TEXT PASSAGE:
With the new tax year well underway, here is an overview of the key personal taxes and tax changes you need to know in 2022/23.
The Government is intent on decreasing the national deficit and inflation after spending billions tackling the pandemic. Add this to the impact of Brexit, global supply chain issues and energy price increases, and it’s more important than ever to know what changes have been made so you can plan accordingly.
Income tax and personal allowance
Below are the Scottish income tax thresholds, with the personal allowance of £12,570.
2021/22 | 2022/23 | |
Starter (19%) | Over £12,570-£14,667 | Over £12,570-£14,732 |
Basic (20%) | Over £14,667-£25,296 | Over £14,732-£25,688 |
Intermediate (21%) | Over £25,296-£43,662 | Over £25,688-£43,662 |
Higher (41%) | Over £43,662-£150,000 | Over £43,662-£150,000 |
Top (46%) | Above £150,000 | Above £150,000 |
National Insurance contributions
National Insurance contributions (NICs) increased by an extra 1.25% in September 2021 for the 2022/23 tax year. The rise in NICs will only be in place for 2022/23, after which point it will be replaced by a 1.25% ‘health and social care levy’ that will be included on payslips. From 6 July, the threshold at which workers start paying NICs will rise to £12,570, in line with the personal allowance.
Dividend tax
Tax on dividends will also increase for the 2022/23 financial year by 1.25%.
The new rates for dividend tax are:
- basic rate: 8.75% (up from 7.5%)
- higher rate: 33.75% (up from 32.5%)
- additional rate: 39.35% (up from 38.1%).
The rate at which you pay tax on your dividends above your tax -free dividend allowance of £2,000 depends on which income tax band you are in.
Inheritance tax
The inheritance tax nil rate (£325,000) and residential nil rate band (£175,000) are also both frozen for the next four years, as is the pensions lifetime allowance at £1,073,100. With rising house prices, it’s likely more estates will be caught in the inheritance tax net.
Estates of someone who dies after 1 January 2022 can be classed as ‘excepted’ and will not require heirs to report the estate’s value – so long as there’s no inheritance tax to pay, or any other reason why the estate should be reported.

INFORMATION SHOWN:
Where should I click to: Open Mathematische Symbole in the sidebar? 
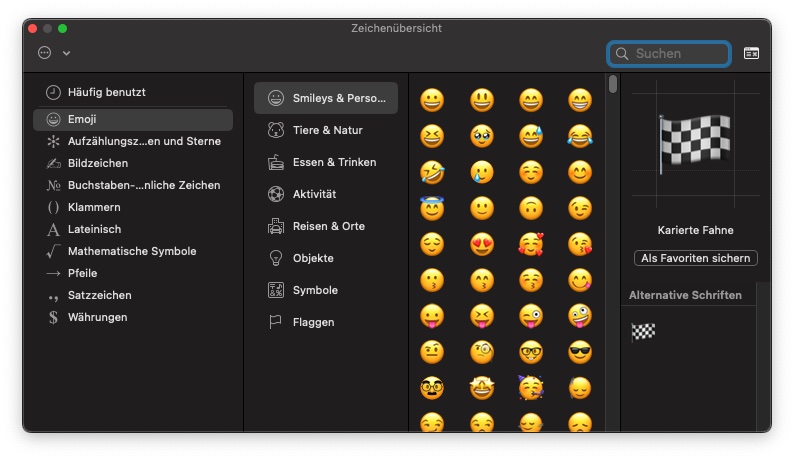point(133,251)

THINGS TO DO:
- a) Can you duplicate the stretch of the 2022/23 tax overview from "2021/22 | 2022/23" through "the personal allowance."?
- b) In the 2022/23 tax overview, why are more estates likely to be caught in the inheritance tax net? Answer in one to three sentences.
Use only the 2022/23 tax overview as your source.

TASK SOLUTIONS:
- a)
2021/22 | 2022/23 | |
Starter (19%) | Over £12,570-£14,667 | Over £12,570-£14,732 |
Basic (20%) | Over £14,667-£25,296 | Over £14,732-£25,688 |
Intermediate (21%) | Over £25,296-£43,662 | Over £25,688-£43,662 |
Higher (41%) | Over £43,662-£150,000 | Over £43,662-£150,000 |
Top (46%) | Above £150,000 | Above £150,000 |
National Insurance contributions
National Insurance contributions (NICs) increased by an extra 1.25% in September 2021 for the 2022/23 tax year. The rise in NICs will only be in place for 2022/23, after which point it will be replaced by a 1.25% ‘health and social care levy’ that will be included on payslips. From 6 July, the threshold at which workers start paying NICs will rise to £12,570, in line with the personal allowance.

- b) House prices are rising, while the inheritance tax nil rate band (£325,000) and the residential nil rate band (£175,000) are both frozen for the next four years.